_Exercise A:_
In the entries, turn the lines from the one with "网站帮助 (189, 2423)" through the last entry into a JSON list of strings, one string per line, with blank lines omitted.

_Passage to read:_
++++++++++++++++++++

Stay True

Hua Hsu, whose parents moved from Taiwan to the United States before he was born, handily distills the immigrant experience in Stay True: "The first generation thinks about survival; the ones that follow tell the stories." In his memoir, fueled by nostalgia but free of sentimentality, Hsu tells lots of stories--about friendship, assimilation, grief--but they are all in service to the book's throughline: the story of Hsu finding his voice.

Hsu was born in Illinois in 1977. During his first year at Berkeley, the self-serious Hsu ("I had a fraught relationship with fun") meets the cocksure Ken, who is hardly a logical friendship match: "He was a genre of person I actively avoided--mainstream." But Ken is also a great guy and a fellow Asian American who, intriguingly to Hsu, experienced the world much differently: as a Japanese American, Ken "felt some claim to American culture that I couldn't imagine."

++++++++++++++++++++

_Supplied records:_
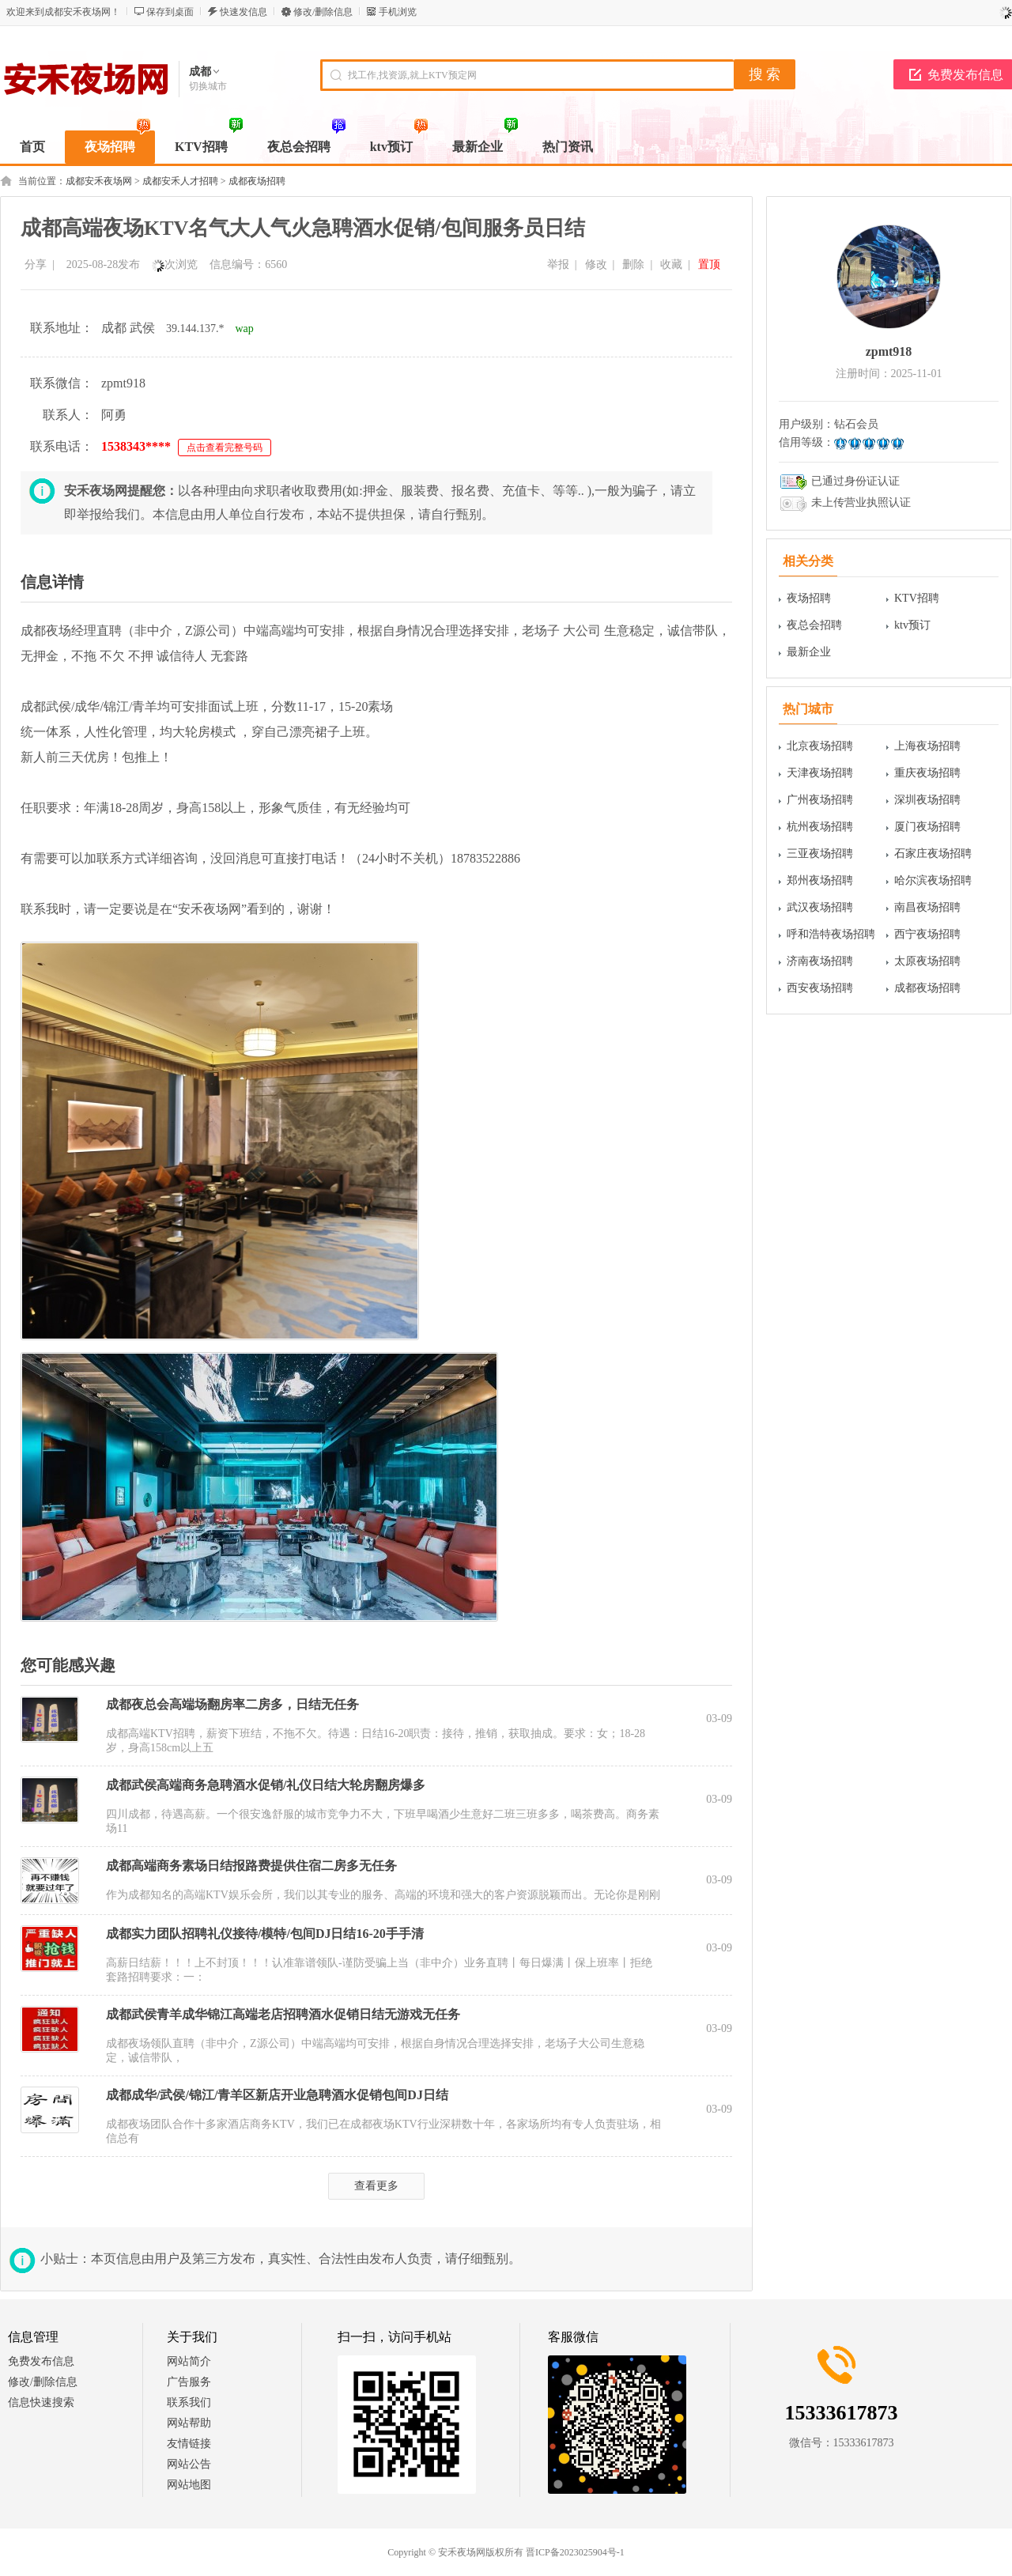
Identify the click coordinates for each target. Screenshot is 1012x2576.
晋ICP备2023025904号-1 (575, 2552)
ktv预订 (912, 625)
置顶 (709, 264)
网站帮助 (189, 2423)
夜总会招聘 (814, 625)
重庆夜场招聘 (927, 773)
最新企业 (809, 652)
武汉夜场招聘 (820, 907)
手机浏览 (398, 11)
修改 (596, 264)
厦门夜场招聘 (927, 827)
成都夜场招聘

++++++++++++++++++++

_Exercise B:_
Shorten the paragraph in the review of Stay True that begins "Hsu was born in Illinois," and keep its main facts.

_Expected answer A:_
[
  "网站帮助 (189, 2423)",
  "夜总会招聘 (814, 625)",
  "重庆夜场招聘 (927, 773)",
  "最新企业 (809, 652)",
  "武汉夜场招聘 (820, 907)",
  "手机浏览 (398, 11)",
  "修改 (596, 264)",
  "厦门夜场招聘 (927, 827)",
  "成都夜场招聘"
]

_Expected answer B:_
Hsu, born in Illinois in 1977, meets Ken during his first year at Berkeley. They seem an unlikely pair: Hsu is self-serious, and Ken is cocksure and "mainstream." Still, Ken is a great guy and a fellow Asian American. As a Japanese American, he felt a claim to American culture that Hsu couldn't imagine.